> [ASSIGNED TASK]: Nothing but the records, transcribed verbatim and stripped of images, should appear in the answer.

[Screenshot grounding data]
※ ※ ※
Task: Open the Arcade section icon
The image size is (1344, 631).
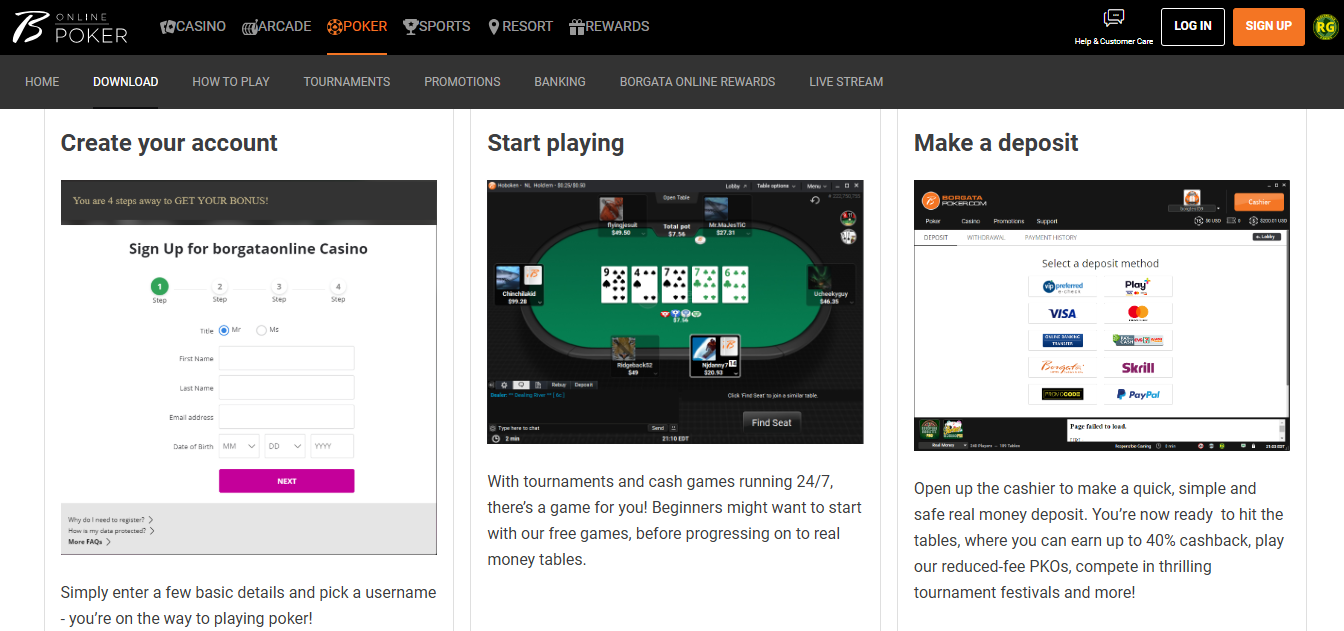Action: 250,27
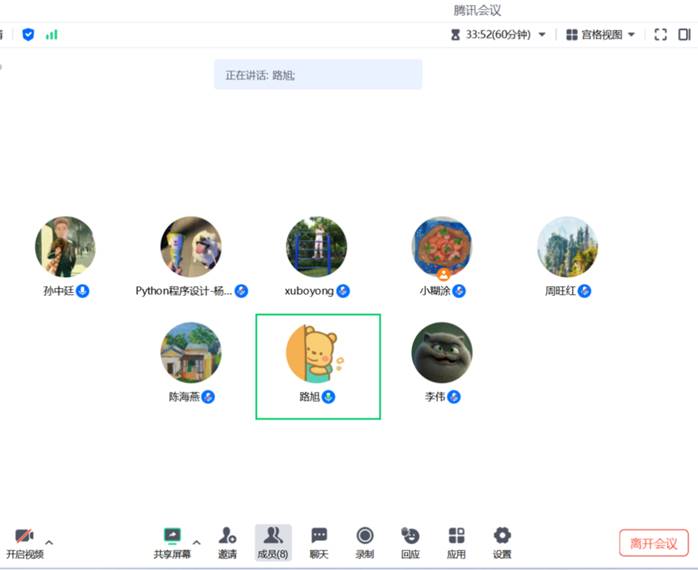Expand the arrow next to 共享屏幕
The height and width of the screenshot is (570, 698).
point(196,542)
※ ※ ※
> [WRITTEN SOLUTION]:
Task: Open the Arcade section icon
The image size is (1344, 631).
Action: 250,27
Expand the arrow next to 共享屏幕
The height and width of the screenshot is (570, 698).
point(196,542)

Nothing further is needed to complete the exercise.